I have very few friends in my actual - don't even need one hand to count them on - but I do have good friends on here. I think it's a great place to find support and understanding - and friends too x
 
Thanks ITL! I just really needed that reassurance. Makes it sooo clear that people look at the outside. When I was younger, I had a neck injury (fractured vertebrae) and wore a soft neck brace near the end of my recovery. I got evil looks from an older woman cos I was in the handicap spot even though I had a plaque! Grrrr...
 
Toria, thanks for your perspective. I didn't realize how "crazy" I looked until reading other stories. It started to hit me that I was that person!

Sometimes the disassociation is huge. For me, my got the best and worst part of me. It's easier to be superficial. Also, even though he wasn't the one hurting, he was in that role "boyfriend" of someone who had.

I shared too much and trusted him too much and it backfired.

I hope your husband is improving. He is really lucky that you are supportive and understand.
 
So many people have turned the other way since I was diagnosed. Heaps of people don't believe it because of the mask that we have put on for so many years but eventually that mask breaks. Since being through the mental health system for various other things I have pretty much been left by many people. I have since found that with recovery from my other illnesses I met new friends. It is generally my family who have decided to let me down. I am constantly spoken about. "crazy" "nuts"... or... "when is she going to get over it and get a job and a life?" My family ignore me at all the family gatherings. I sit in the corner, feeling awkward. I dread Christmas day. I used to be best friends with my cousin before things got bad for me and now she doesn't want anything to do with me. It is the saddest thing. You feel so alone when that happens. I moved away from them because of that and only return for the holidays. I feel obliged to, as my mother still cares for me. She wants me at the functions because she wants my support also. The family are also against her because she is new agey. However, I think fairly soon I will have to say no. I am lucky to have a few supportive friends. I am lucky to have my mum. I think if I didn't have them I wouldn't be here.
 
No one believed the smart, sassy, strong willed and fun gal could be sooo broken inside.

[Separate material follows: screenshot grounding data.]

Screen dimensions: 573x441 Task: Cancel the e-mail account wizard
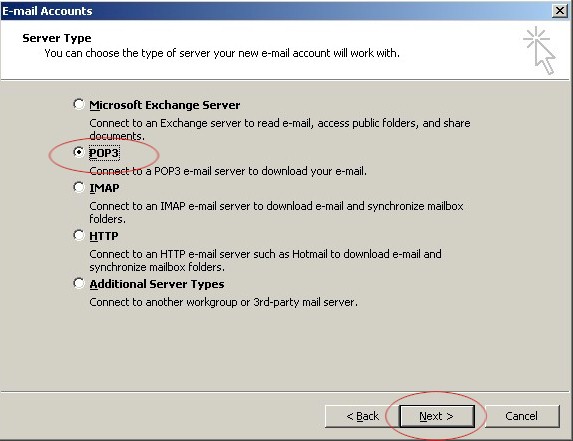[522, 416]
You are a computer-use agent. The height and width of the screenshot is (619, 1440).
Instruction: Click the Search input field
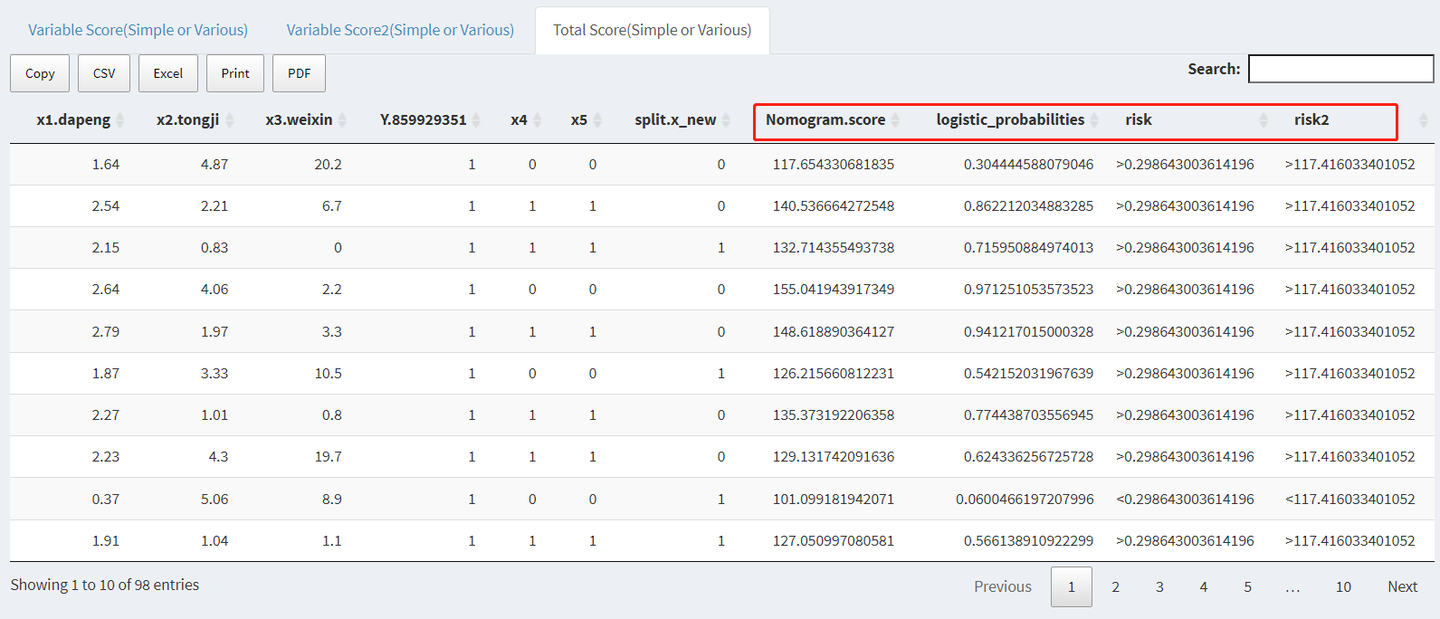1340,69
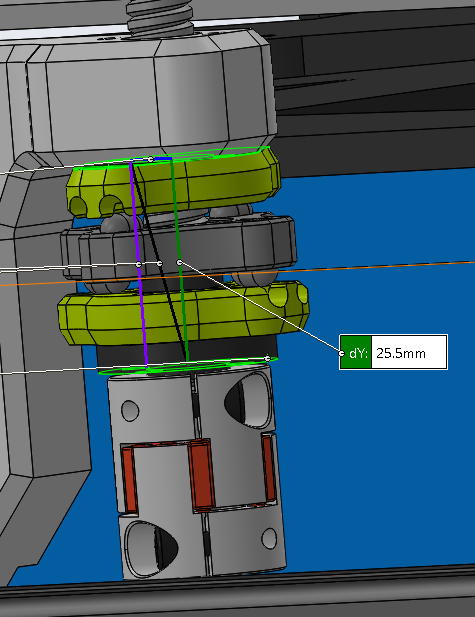Select the large gray nut housing
The height and width of the screenshot is (617, 475).
pos(157,94)
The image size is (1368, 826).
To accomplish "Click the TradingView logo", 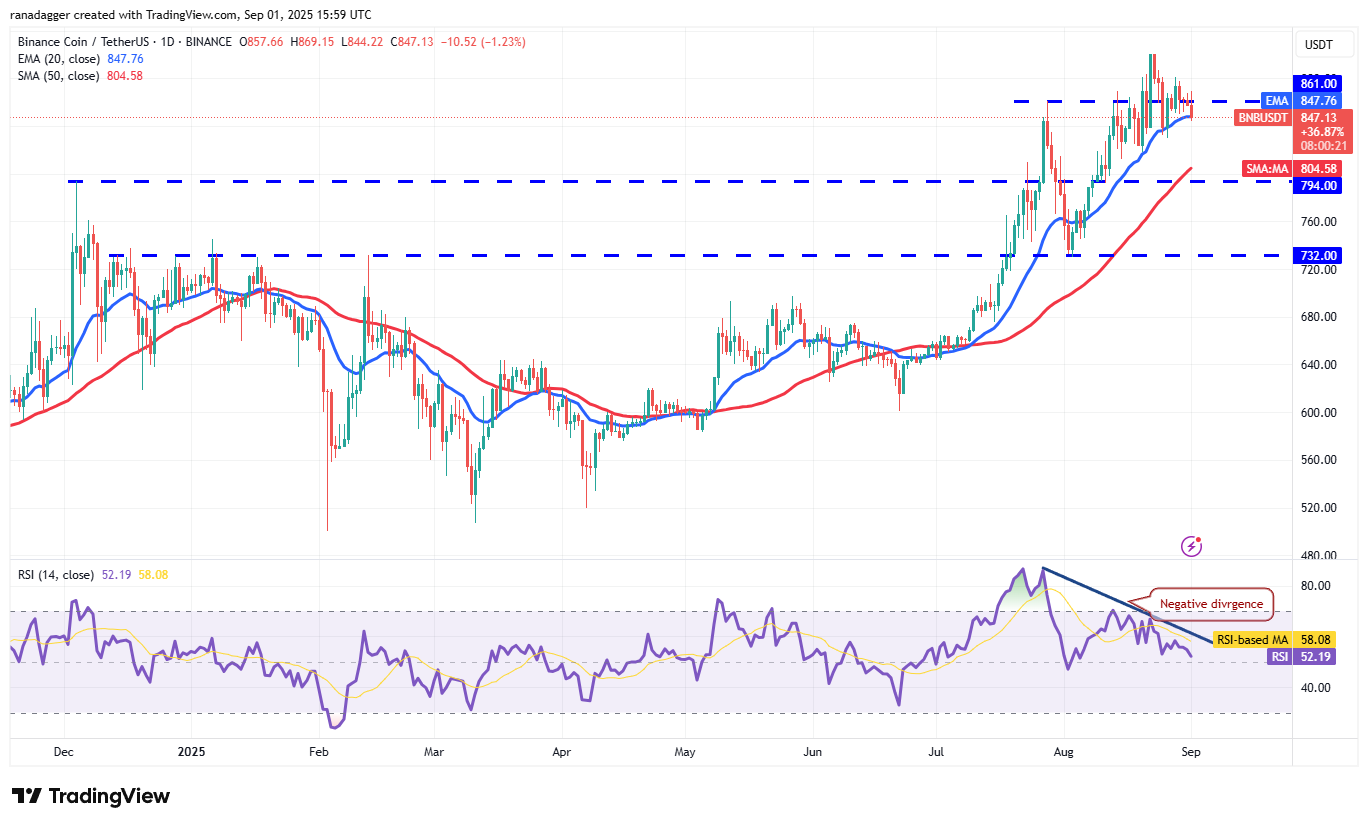I will point(90,796).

I understand where you are coming from with this line, which really took me back for a moment. Granted I have a wicked family, friends that I don't want, but all of them judge me as being lazy, just wasting my life away, they don't understand what PTSD is and they never will. This is going to sound awkward, but I actually have a fake plant that I talk to when I am alone and upset, it works for me to a point. Can't really stay mad or sad when you are yelling a cute little pink fake flower lol.